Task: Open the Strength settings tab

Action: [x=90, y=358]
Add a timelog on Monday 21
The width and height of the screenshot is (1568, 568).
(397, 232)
****
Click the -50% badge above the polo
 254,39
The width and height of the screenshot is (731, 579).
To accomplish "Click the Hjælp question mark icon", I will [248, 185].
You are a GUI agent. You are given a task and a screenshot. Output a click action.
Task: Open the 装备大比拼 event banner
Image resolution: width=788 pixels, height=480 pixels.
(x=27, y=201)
****
TASK ITEM – Considering only the material above, set down every line from the one with "Click the -50% badge above the polo" to the one with "You are a GUI", inclusive, exactly as written.

OUTPUT –
Click the -50% badge above the polo
 254,39
The width and height of the screenshot is (731, 579).
To accomplish "Click the Hjælp question mark icon", I will [248, 185].
You are a GUI agent. You are given a task and a screenshot. Output a click action.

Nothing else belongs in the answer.